A plethora of students attempted to go greek last week during a rush that has seen no parallel in over a decade.
UCSB Greek Affairs Director Stephan Franklin said this year’s recruitment has been the largest he has witnessed since he assumed his position in 2000.
“We would have to go back to the early ’90s to have numbers that would even come close to these,” Franklin said.
In addition to the excitement of last week, rush begins this week for a few other greek organizations that are separate from the Inter-Fraternity Council and the Collegiate Panhellenic Conference. It also begins for the recently chartered Kappa Sigma fraternity. Because it is a new fraternity, Kappa Sigma must go through a probationary period this quarter before it can rush during the same week as the other IFC fraternities.
Rush registration increased this year by approximately 175 students for both fraternities and sororities, Franklin said.

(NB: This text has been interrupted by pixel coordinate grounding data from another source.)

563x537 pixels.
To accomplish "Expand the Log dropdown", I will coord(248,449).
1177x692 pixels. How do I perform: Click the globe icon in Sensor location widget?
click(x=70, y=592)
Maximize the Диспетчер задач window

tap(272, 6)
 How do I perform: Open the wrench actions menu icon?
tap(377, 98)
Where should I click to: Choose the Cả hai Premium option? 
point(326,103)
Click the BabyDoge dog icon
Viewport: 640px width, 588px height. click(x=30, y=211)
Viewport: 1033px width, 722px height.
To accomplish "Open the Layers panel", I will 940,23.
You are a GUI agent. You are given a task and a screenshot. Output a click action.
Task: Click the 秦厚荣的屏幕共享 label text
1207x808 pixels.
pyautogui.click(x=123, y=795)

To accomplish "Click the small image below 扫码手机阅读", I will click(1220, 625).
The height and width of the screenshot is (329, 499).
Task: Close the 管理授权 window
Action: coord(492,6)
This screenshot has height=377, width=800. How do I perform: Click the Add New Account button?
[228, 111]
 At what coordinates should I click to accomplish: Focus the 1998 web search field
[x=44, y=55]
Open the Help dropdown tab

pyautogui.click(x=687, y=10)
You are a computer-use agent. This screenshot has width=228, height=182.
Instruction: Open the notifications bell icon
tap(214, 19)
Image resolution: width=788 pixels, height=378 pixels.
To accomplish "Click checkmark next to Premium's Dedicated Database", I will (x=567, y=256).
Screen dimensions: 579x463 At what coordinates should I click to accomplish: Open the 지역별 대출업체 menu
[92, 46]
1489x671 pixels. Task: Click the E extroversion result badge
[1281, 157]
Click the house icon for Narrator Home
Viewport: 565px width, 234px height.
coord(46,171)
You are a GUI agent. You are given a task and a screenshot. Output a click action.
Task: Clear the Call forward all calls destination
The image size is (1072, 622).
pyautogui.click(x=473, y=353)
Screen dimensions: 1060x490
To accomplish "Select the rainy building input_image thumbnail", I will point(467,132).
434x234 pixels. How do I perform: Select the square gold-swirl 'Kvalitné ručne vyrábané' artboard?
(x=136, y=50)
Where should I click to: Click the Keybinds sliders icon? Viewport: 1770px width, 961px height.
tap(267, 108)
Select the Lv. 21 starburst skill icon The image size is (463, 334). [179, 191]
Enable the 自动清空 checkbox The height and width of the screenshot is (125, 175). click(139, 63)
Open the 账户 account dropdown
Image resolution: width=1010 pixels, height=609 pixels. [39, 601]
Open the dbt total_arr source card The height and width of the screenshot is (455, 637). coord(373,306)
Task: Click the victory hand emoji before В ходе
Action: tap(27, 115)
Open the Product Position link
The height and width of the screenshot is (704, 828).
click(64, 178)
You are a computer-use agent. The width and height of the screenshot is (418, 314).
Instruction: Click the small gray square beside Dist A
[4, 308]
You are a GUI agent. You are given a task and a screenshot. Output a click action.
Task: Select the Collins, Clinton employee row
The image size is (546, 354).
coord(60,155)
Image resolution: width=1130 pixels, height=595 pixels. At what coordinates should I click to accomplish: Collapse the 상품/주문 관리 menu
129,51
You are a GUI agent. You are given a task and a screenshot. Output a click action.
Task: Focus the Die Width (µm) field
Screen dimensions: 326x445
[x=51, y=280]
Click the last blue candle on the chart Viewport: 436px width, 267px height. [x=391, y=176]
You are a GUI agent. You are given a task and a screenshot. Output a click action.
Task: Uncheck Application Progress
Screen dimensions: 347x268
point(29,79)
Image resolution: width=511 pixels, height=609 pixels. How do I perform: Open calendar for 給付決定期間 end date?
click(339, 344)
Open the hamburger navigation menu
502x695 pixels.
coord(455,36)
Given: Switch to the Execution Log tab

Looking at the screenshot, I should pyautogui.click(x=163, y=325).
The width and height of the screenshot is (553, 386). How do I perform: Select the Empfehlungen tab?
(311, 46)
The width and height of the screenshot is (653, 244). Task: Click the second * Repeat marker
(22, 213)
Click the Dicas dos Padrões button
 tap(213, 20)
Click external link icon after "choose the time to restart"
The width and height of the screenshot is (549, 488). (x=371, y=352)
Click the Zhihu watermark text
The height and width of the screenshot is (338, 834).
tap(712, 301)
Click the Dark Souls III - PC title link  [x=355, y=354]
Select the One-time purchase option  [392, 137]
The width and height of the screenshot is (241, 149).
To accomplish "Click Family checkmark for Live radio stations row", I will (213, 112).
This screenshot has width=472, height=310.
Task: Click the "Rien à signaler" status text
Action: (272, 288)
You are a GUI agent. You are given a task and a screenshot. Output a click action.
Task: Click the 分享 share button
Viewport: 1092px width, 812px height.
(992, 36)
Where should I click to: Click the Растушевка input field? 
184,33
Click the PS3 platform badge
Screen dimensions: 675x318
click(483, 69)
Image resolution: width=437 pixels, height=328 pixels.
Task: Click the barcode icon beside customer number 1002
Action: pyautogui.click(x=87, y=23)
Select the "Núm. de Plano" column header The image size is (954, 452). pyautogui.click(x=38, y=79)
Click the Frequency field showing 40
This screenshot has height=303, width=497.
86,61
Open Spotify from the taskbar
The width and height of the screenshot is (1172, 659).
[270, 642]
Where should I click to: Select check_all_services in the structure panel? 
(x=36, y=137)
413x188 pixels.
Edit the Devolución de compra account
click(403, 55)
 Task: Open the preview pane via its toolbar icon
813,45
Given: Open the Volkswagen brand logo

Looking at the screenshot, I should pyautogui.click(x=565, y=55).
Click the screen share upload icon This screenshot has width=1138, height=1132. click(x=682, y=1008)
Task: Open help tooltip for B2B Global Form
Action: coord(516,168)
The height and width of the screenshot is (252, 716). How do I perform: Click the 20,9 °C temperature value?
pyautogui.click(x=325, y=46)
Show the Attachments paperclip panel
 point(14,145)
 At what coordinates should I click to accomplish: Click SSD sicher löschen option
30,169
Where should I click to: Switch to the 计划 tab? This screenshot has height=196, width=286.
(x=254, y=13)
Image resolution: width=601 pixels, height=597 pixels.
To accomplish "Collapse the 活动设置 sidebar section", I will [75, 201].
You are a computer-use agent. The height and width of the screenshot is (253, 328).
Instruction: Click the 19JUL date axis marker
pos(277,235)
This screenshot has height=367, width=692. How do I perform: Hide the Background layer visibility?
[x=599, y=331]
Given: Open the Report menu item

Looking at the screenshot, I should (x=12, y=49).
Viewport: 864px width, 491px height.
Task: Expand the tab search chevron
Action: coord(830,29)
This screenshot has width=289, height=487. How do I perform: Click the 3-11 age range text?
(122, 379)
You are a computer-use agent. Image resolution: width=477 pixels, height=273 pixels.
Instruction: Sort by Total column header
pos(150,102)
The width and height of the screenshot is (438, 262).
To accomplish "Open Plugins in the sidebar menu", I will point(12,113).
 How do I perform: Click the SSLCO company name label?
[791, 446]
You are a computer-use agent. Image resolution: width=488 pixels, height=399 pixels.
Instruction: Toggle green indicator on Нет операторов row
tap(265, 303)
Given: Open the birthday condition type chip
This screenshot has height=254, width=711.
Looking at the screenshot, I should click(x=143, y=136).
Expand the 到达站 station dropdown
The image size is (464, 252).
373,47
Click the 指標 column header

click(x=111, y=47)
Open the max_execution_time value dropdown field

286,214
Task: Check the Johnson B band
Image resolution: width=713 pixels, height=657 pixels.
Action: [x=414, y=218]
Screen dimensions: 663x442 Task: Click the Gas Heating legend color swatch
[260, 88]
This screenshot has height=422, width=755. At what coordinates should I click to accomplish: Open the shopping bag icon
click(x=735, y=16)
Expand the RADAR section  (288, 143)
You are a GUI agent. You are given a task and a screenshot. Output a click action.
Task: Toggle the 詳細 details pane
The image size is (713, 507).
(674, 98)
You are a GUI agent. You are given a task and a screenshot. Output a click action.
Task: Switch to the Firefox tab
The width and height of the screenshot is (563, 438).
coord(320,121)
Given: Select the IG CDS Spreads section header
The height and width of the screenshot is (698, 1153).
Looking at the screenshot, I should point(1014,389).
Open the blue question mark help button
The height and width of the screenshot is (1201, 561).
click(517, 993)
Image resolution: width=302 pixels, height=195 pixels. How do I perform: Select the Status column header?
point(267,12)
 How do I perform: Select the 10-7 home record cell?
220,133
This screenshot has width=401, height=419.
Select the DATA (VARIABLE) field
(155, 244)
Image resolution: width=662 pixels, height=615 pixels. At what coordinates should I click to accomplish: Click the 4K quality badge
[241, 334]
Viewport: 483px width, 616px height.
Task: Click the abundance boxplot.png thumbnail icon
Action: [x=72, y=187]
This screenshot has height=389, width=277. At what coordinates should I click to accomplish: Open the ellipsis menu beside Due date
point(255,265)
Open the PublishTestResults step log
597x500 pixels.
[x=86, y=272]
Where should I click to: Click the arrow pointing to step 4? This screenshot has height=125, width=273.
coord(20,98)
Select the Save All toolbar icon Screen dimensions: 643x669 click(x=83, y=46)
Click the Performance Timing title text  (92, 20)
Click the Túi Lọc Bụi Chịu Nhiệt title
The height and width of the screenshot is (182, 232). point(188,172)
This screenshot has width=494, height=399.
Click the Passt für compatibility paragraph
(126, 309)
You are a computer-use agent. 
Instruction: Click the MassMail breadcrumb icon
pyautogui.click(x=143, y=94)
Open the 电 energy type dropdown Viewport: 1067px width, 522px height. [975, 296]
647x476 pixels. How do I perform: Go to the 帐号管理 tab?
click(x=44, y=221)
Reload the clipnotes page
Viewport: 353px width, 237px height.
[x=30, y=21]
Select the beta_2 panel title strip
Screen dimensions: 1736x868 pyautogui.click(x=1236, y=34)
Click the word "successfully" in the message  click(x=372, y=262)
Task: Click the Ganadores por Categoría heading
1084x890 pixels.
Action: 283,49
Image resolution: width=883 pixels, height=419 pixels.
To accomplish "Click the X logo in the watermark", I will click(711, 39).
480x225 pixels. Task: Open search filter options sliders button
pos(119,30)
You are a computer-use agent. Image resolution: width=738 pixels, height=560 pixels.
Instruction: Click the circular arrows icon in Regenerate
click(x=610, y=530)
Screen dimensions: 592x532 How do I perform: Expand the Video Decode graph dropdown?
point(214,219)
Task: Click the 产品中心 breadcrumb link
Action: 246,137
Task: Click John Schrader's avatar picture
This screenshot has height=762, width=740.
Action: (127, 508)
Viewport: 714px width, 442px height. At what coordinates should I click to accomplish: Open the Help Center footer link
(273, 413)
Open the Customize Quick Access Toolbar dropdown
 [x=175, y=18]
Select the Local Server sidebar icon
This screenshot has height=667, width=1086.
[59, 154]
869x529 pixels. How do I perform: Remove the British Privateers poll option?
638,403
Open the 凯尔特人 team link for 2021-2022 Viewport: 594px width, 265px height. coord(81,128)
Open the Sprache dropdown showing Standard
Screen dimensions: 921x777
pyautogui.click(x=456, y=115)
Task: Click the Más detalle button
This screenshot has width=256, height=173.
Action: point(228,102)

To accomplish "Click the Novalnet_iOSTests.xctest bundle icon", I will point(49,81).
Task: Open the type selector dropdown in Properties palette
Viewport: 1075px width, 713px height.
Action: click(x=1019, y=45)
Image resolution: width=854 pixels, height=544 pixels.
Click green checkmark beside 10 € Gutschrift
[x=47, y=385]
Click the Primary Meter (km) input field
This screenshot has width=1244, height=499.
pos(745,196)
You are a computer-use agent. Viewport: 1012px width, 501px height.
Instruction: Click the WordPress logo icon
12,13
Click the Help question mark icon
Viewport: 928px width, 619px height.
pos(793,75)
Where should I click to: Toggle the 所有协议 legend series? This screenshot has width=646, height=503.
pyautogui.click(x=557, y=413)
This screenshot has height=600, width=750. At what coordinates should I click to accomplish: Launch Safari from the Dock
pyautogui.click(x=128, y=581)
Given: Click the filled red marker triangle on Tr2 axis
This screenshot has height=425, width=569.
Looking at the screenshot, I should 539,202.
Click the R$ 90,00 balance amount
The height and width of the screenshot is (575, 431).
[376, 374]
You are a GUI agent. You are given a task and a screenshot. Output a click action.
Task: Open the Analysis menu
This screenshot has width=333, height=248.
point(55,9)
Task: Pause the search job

“For instance, [during] women’s rush last year we had 376 registered for sorority recruitment,” Franklin said. “This year we had 559. For men it’s pretty much the same.”
Kappa Kappa Gamma Sorority President Marissa Sangalang, a fourth-year political science major, said recruitment has run smoothly despite the dramatic increase in numbers.
“I know a lot of people have been freaking out because there have been more girls going through,” Sangalang said. “But that just means our greek system will be that much more active.”
Franklin said a combination of contributing factors caused the increase, but he mainly attributed the high numbers to the marketing and advertising efforts of the IFC and the CPC executive boards.
“I had excellent executive boards for Panhellenic and IFC,” Franklin said. “They marketed well this summer.”
Franklin said the large freshmen class also could have caused numbers to go up, especially since some of their parents were members of greek life in the late 1970s and early 1980s – a time period during which there was a similar increase in greek membership.
“Every year we have a bigger freshman class, so we anticipate having more students wanting to be a part of greek life,” Franklin said. “There was a greek upswing in the late seventies and early eighties, and these are the children of those who chose to go greek back then.”
Although greek life incorporates only 10 percent of the UCSB campus, Franklin said, UCSB fraternities and sororities still make a substantial difference on campus and in the local community.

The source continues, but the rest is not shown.